§ **What is expected**
Retype the lines from the one containing "The height and width of the screenshot is (480, 640)." through the last line of the entries below, exactly and in full, omitting every image.

Stored dataset items:

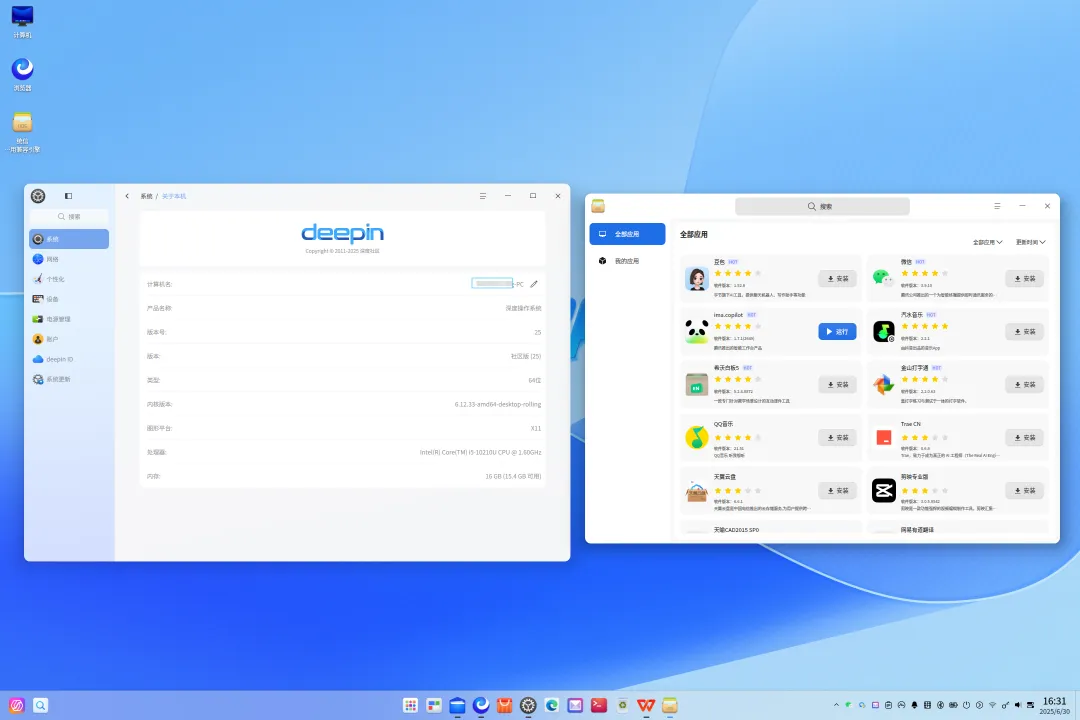Click the pencil icon to edit computer name
1080x720 pixels.
pyautogui.click(x=534, y=284)
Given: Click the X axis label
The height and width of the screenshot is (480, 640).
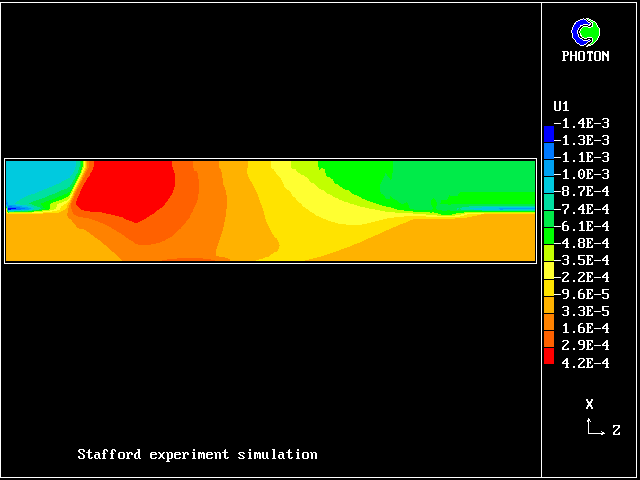Looking at the screenshot, I should point(590,404).
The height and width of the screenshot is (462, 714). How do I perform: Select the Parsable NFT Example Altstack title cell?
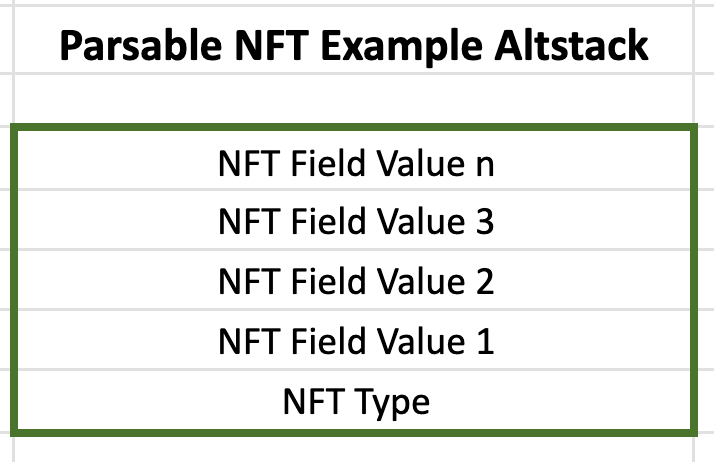click(355, 46)
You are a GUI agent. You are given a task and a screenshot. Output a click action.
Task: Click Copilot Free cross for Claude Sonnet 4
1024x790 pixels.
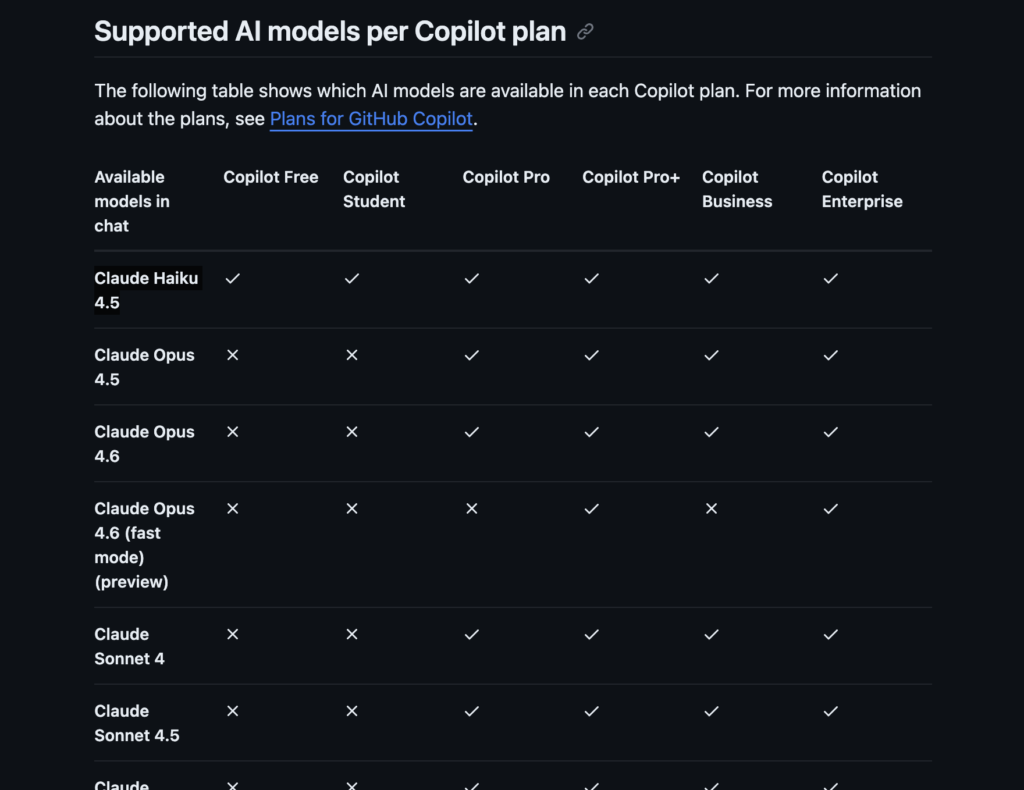[x=232, y=634]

§ **Solution to this problem**
The height and width of the screenshot is (480, 640).
Looking at the screenshot, I should point(590,404).
The height and width of the screenshot is (462, 714). How do I perform: Select the Parsable NFT Example Altstack title cell?
click(355, 46)
You are a GUI agent. You are given a task and a screenshot. Output a click action.
Task: Click Copilot Free cross for Claude Sonnet 4
1024x790 pixels.
[x=232, y=634]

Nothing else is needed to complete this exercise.